## What to work on
Please reproduce the forum thread on the sequence 1, 6, 60, 840 in full, word for word.

## Passage
<<<<
Can this be a series???

Checking the quotient of each two successive terms:

$6 \div 1 = 6$

$60 \div 6 = 10$

$840 \div 60 = 14$

We see that these are in an arithmetic progression (formally, $a_{n+1}\div a_n=2+4n$ ); following this we get that the quotient of the 10th and 9th term is $\boxed{38}$ .

$\begin{array} {llll} a_1 & = 1 & & \\ a_2 & = 6 & = 6a_1 & = [6+4(2-2)]a_1 \\ a_3 & = 60 & = 10a_2 & = [6+4(3-2)]a_2 \\ a_4 & = 840 & = 14a_3 & = [6+4(4-2)]a_3 \\ ... \\ a_n & & & = [6+4(n-2)]a_{n-1} \end{array}$

Therefore,

$\dfrac {a_{10}}{a_9} = \dfrac {[6+4(10-2)]a_9}{a_9} = 6+4(8) = \boxed{38}$

F(n) = (2n-1)!/(n-1)!

So F(10) = 19!/9!

And F(9) = 17!/8!

F(10)/F(9) = (19!/9!)(8!/17!) = 38

(n + 1) th term/ n th term = n th term in the arithmetic sequence (6, 10, 14, 18, ...... )

Then

10 th term/9 th term = 9 th term in the arithmetic sequence (6, 10, 14, 18, ...... ) =

6 + (9 - 1)(4) = 38

Hint : Check their divisors .
>>>>
## Input data
<<<<
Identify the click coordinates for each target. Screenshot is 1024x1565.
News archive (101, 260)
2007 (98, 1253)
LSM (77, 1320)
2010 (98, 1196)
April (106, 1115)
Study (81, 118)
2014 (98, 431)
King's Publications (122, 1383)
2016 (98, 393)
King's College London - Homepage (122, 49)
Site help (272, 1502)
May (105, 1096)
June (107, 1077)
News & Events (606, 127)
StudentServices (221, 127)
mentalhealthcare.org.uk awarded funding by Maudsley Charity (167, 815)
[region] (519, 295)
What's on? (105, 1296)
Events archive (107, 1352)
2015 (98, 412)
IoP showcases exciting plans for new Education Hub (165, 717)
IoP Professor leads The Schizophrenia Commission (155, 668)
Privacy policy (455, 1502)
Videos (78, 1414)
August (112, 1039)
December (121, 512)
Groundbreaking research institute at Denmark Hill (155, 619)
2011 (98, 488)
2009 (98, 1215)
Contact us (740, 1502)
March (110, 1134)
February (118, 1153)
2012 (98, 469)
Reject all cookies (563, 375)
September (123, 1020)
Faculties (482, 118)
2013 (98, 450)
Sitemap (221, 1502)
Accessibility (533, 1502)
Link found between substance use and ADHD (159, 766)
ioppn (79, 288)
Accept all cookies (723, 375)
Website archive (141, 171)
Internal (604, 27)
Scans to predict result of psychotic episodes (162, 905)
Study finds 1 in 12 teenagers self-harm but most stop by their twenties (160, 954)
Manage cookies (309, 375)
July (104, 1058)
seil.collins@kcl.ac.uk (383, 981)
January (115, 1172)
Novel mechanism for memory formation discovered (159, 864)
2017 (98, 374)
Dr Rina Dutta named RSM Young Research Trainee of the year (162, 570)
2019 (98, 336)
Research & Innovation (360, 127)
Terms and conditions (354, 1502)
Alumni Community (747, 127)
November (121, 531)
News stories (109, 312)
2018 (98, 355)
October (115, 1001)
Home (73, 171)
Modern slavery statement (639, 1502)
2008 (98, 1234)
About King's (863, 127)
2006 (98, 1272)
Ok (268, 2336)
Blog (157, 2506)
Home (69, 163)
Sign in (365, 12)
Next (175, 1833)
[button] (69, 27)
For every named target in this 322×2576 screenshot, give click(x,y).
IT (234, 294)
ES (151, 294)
>>>>
## Worked solution
Can this be a series???

Checking the quotient of each two successive terms:

$6 \div 1 = 6$

$60 \div 6 = 10$

$840 \div 60 = 14$

We see that these are in an arithmetic progression (formally, $a_{n+1}\div a_n=2+4n$ ); following this we get that the quotient of the 10th and 9th term is $\boxed{38}$ .

$\begin{array} {llll} a_1 & = 1 & & \\ a_2 & = 6 & = 6a_1 & = [6+4(2-2)]a_1 \\ a_3 & = 60 & = 10a_2 & = [6+4(3-2)]a_2 \\ a_4 & = 840 & = 14a_3 & = [6+4(4-2)]a_3 \\ ... \\ a_n & & & = [6+4(n-2)]a_{n-1} \end{array}$

Therefore,

$\dfrac {a_{10}}{a_9} = \dfrac {[6+4(10-2)]a_9}{a_9} = 6+4(8) = \boxed{38}$

F(n) = (2n-1)!/(n-1)!

So F(10) = 19!/9!

And F(9) = 17!/8!

F(10)/F(9) = (19!/9!)(8!/17!) = 38

(n + 1) th term/ n th term = n th term in the arithmetic sequence (6, 10, 14, 18, ...... )

Then

10 th term/9 th term = 9 th term in the arithmetic sequence (6, 10, 14, 18, ...... ) =

6 + (9 - 1)(4) = 38

Hint : Check their divisors .